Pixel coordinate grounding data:
----

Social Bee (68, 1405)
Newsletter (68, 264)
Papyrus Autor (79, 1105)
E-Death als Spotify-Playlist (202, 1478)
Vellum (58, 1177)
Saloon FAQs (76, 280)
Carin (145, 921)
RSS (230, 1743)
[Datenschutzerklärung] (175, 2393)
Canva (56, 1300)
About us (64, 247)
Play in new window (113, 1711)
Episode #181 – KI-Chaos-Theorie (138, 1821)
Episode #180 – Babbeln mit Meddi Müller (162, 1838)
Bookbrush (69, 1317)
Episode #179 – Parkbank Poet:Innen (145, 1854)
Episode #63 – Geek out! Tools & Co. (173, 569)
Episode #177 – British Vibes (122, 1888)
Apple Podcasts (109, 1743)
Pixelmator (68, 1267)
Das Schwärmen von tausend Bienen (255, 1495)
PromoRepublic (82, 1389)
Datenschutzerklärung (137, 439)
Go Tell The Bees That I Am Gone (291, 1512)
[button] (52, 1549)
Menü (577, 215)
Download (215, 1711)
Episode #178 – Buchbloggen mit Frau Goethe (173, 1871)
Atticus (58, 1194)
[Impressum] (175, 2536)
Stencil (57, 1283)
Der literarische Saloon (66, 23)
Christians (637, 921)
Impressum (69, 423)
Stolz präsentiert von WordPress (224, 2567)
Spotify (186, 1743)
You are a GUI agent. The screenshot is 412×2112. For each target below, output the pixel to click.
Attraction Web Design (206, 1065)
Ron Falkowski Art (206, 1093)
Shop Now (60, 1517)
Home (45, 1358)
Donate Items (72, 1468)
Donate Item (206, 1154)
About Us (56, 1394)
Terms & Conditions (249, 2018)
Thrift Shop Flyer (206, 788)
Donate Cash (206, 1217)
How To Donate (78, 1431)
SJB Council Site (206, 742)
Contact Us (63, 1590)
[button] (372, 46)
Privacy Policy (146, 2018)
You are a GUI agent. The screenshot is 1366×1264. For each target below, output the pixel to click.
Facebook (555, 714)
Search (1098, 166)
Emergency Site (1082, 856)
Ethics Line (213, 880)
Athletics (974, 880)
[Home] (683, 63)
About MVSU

----

• **What needs to be done**:
Go through the data above and transcribe every entry exactly.

• **Finished exercise**:
Social Bee (68, 1405)
Newsletter (68, 264)
Papyrus Autor (79, 1105)
E-Death als Spotify-Playlist (202, 1478)
Vellum (58, 1177)
Saloon FAQs (76, 280)
Carin (145, 921)
RSS (230, 1743)
[Datenschutzerklärung] (175, 2393)
Canva (56, 1300)
About us (64, 247)
Play in new window (113, 1711)
Episode #181 – KI-Chaos-Theorie (138, 1821)
Episode #180 – Babbeln mit Meddi Müller (162, 1838)
Bookbrush (69, 1317)
Episode #179 – Parkbank Poet:Innen (145, 1854)
Episode #63 – Geek out! Tools & Co. (173, 569)
Episode #177 – British Vibes (122, 1888)
Apple Podcasts (109, 1743)
Pixelmator (68, 1267)
Das Schwärmen von tausend Bienen (255, 1495)
PromoRepublic (82, 1389)
Datenschutzerklärung (137, 439)
Go Tell The Bees That I Am Gone (291, 1512)
[button] (52, 1549)
Menü (577, 215)
Download (215, 1711)
Episode #178 – Buchbloggen mit Frau Goethe (173, 1871)
Atticus (58, 1194)
[Impressum] (175, 2536)
Stencil (57, 1283)
Der literarische Saloon (66, 23)
Christians (637, 921)
Impressum (69, 423)
Stolz präsentiert von WordPress (224, 2567)
Spotify (186, 1743)
You are a GUI agent. The screenshot is 412×2112. For each target below, output the pixel to click.
Attraction Web Design (206, 1065)
Ron Falkowski Art (206, 1093)
Shop Now (60, 1517)
Home (45, 1358)
Donate Items (72, 1468)
Donate Item (206, 1154)
About Us (56, 1394)
Terms & Conditions (249, 2018)
Thrift Shop Flyer (206, 788)
Donate Cash (206, 1217)
How To Donate (78, 1431)
SJB Council Site (206, 742)
Contact Us (63, 1590)
[button] (372, 46)
Privacy Policy (146, 2018)
You are a GUI agent. The screenshot is 1366×1264. For each target below, output the pixel to click.
Facebook (555, 714)
Search (1098, 166)
Emergency Site (1082, 856)
Ethics Line (213, 880)
Athletics (974, 880)
[Home] (683, 63)
About MVSU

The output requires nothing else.